“Is that true?” asked Elfrida directly.
“Yes, it is true. For the moment I wanted more than anything else in the world to break with you. I took the surest means.”
The other girl regarded Janet steadfastly. “But if it is only a question of the degree of your sincerity,” she persisted, “I cannot see that the situation alters much.”
“I was not altogether responsible, believe me, Elfrida. I don’t remember now what I said, but—but I am afraid it must have taken all its color from my feeling.”
“Of course.” Elfrida hesitated, and her tone showed her touched. “I can understand that what I told you about —about Mr. Cardiff must have been a shock. For the moment I became an animal, and turned upon you—upon you who had been to me the very soul of kindness. I have hated myself for it—you may be sure of that.”
Janet Cardiff had a moment’s inward struggle, and yielded. She would let Elfrida believe it had been that. After all it was partly true, and her lips refused absolutely to say the rest.
“Yes, it must have hurt you—more, perhaps, than I can guess.” Elfrida’s eyes grew wet and her voice shook. “But I can’t understand your retaliating that way, if you didn’t believe what you said. And if you believed it, what more is there to say?”
Janet felt herself possessed by an intense sensation of playing for stakes, unusual, exciting, and of some personal importance.

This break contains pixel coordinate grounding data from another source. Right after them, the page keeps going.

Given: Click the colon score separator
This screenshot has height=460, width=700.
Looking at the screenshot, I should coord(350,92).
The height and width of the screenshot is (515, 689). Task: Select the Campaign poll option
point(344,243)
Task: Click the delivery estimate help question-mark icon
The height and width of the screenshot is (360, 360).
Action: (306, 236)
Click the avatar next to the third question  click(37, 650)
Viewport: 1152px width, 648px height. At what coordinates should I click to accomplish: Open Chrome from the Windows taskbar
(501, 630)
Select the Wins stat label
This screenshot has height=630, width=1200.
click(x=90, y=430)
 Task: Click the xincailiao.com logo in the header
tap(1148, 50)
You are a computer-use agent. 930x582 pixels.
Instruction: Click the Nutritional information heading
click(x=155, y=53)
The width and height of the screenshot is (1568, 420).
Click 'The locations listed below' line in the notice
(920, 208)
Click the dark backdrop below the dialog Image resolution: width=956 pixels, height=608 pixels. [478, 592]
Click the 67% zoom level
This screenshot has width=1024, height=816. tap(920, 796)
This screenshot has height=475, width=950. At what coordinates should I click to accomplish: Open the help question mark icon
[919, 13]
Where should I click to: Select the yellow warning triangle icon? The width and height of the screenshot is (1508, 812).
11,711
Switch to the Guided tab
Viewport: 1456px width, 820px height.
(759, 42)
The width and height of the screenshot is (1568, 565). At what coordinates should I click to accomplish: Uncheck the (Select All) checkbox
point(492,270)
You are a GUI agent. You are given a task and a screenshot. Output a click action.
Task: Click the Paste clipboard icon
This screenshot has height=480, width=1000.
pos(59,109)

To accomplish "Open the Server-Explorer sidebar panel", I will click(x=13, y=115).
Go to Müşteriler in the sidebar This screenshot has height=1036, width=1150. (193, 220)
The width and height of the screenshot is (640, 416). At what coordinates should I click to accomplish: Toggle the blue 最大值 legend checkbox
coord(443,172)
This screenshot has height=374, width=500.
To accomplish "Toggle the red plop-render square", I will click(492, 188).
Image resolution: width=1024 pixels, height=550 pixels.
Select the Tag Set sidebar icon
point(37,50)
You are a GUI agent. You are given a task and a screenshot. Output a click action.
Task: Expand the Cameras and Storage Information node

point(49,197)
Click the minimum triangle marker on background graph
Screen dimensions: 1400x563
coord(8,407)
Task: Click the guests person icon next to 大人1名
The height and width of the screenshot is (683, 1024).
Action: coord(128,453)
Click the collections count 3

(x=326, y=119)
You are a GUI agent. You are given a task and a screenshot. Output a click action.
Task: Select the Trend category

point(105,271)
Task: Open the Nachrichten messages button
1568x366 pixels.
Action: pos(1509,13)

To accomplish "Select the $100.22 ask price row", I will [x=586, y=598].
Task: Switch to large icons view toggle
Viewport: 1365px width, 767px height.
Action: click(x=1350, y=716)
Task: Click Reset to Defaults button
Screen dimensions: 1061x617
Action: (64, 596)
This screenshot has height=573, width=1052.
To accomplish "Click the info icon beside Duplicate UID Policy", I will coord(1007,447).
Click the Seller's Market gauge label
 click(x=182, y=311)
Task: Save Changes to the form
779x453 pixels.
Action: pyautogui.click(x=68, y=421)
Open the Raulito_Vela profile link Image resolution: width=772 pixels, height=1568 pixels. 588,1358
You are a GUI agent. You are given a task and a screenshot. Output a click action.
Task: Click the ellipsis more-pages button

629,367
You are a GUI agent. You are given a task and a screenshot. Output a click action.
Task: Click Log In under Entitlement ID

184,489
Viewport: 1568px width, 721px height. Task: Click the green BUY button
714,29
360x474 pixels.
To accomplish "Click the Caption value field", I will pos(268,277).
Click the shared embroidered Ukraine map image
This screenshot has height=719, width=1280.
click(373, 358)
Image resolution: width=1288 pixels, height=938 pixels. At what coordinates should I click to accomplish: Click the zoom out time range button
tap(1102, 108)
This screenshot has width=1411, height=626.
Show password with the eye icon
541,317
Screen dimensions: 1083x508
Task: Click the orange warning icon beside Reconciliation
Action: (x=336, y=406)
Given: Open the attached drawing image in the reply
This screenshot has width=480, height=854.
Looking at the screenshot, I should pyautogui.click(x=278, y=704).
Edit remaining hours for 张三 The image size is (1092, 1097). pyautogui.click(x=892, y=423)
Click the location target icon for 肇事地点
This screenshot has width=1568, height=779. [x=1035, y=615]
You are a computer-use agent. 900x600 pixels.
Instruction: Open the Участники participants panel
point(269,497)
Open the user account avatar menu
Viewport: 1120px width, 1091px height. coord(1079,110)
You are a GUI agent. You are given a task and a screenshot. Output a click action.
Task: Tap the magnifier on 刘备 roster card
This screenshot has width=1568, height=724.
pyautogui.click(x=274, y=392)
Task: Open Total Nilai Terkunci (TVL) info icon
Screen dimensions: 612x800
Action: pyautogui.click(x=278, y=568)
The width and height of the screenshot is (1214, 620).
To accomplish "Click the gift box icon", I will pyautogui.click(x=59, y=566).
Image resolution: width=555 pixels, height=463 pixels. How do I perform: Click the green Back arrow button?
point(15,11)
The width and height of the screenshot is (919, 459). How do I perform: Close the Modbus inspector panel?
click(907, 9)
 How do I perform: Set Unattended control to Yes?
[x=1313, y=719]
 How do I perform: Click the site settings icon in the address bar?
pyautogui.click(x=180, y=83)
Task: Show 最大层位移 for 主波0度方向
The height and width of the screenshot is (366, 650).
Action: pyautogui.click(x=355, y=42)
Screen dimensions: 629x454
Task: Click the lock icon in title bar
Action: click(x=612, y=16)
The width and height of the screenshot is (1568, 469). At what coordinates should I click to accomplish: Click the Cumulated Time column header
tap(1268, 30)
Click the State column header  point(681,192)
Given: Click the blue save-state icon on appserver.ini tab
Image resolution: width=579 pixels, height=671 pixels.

She did not pause to regard her attitude from any other point of view; she succumbed at once, not without enjoyment, to the necessity for diplomacy. Under its rush of suggestions her conscience was only vaguely restive. To-morrow it would assert itself; unconsciously she put off paying attention to it until then. Elfrida must come back to her. For the moment the need was to choose her plea.
“It seems to me,” she said slowly, “that there is something between us which is indestructible, Frida. We didn’t make it, and we can’t unmake it. For my part, I think it is worth our preserving, but I don’t believe we could lose it if we tried. You may put me away from you for any reason that seems good to you, as far as you like, but so long as we both live there will be that something, recognized or unrecognized. All we can do arbitrarily is to make it a joy or a pain of it. Haven’t you felt that?”
The other girl looked at her uncertainly. “I have felt it sometimes,” she said, “but now it seems to me that I can never be sure that there is not some qualification in it—some hidden flaw.”
“Don’t you think it’s worth making the best of? Can’t we make up our minds to have a little charity for the flaws?”
Elfrida shook her head. “I don’t think I’m capable of a friendship that demands charity,” she said.
“And yet, whether we close each other’s lips or not, we will always have things to say, the one to the other, in this world. Is it to be dumbness between us?”